### Work item
Go through the entries below. Copy each line in which "Toggle" appears.

Stored data
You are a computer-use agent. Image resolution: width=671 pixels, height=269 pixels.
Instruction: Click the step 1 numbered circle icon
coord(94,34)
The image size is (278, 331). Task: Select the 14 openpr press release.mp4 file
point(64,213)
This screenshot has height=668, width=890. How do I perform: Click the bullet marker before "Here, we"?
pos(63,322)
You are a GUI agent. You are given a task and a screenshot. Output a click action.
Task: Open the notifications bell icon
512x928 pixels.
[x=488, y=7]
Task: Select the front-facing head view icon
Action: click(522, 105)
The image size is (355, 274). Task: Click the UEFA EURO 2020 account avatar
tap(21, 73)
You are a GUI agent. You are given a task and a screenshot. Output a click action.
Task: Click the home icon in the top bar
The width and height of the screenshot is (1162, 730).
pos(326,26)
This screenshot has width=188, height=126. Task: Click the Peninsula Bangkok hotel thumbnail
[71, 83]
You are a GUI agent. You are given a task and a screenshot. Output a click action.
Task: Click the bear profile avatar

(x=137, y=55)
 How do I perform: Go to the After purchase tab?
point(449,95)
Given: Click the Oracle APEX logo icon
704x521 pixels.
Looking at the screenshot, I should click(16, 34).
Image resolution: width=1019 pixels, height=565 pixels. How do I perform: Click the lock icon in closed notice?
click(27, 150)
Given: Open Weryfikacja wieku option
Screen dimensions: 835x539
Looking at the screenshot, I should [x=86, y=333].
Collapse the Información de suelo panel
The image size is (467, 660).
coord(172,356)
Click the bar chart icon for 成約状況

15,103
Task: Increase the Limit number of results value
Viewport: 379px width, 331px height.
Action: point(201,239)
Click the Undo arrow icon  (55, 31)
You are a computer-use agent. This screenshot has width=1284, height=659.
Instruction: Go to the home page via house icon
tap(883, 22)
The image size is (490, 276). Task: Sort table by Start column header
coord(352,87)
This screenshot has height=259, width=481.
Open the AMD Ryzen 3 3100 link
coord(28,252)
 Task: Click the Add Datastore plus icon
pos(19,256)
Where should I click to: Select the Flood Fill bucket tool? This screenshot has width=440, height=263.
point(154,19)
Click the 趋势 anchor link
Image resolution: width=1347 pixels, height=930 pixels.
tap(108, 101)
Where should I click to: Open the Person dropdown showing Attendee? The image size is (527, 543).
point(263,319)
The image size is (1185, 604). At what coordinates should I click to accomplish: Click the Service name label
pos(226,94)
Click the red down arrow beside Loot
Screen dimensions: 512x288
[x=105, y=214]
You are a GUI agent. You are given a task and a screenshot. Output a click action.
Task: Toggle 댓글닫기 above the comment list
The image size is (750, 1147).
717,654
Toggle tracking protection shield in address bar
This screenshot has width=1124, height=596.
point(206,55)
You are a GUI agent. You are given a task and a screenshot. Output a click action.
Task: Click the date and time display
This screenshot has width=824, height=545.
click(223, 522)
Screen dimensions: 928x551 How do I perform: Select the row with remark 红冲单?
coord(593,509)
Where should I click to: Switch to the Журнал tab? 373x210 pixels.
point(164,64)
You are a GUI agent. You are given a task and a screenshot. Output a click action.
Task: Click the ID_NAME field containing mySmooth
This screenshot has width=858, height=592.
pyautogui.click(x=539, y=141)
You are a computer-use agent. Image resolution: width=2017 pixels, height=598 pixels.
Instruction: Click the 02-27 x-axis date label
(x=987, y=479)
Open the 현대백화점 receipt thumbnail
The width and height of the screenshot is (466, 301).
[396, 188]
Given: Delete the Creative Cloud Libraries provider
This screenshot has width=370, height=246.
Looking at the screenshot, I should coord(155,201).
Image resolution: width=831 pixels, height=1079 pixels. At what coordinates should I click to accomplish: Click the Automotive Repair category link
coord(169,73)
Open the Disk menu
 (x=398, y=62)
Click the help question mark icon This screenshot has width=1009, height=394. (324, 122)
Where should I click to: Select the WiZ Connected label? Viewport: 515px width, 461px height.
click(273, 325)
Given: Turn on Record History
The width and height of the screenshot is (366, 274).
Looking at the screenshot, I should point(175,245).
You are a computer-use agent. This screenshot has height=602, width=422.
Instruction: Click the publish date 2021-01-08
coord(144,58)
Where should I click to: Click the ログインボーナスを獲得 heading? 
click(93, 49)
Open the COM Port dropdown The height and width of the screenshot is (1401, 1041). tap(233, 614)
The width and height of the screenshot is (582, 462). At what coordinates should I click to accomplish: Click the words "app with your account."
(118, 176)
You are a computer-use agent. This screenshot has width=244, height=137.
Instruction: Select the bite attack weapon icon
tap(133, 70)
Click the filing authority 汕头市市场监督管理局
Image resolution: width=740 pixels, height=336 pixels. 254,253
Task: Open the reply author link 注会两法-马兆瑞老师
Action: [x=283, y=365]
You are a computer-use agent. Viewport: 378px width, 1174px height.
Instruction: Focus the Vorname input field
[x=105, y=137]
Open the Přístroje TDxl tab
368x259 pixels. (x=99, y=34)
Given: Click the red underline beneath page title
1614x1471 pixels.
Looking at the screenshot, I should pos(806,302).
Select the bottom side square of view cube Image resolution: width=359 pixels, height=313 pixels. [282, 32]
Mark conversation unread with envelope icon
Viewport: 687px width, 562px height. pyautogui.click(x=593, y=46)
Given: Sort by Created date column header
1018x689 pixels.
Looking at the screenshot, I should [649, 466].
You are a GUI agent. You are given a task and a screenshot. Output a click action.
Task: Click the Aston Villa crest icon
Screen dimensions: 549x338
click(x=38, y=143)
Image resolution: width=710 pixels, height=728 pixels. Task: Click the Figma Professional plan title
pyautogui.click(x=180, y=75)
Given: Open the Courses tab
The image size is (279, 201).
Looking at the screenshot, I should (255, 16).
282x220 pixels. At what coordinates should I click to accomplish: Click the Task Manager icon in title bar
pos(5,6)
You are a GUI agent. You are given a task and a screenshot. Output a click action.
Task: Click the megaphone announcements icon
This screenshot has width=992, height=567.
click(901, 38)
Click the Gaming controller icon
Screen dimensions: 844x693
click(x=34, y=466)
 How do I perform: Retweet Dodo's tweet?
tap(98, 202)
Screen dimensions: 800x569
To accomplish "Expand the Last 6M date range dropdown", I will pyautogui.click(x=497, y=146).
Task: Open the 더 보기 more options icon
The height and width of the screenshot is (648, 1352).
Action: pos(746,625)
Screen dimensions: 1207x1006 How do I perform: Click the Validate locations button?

### Solution
Task: Toggle 댓글닫기 above the comment list
Toggle tracking protection shield in address bar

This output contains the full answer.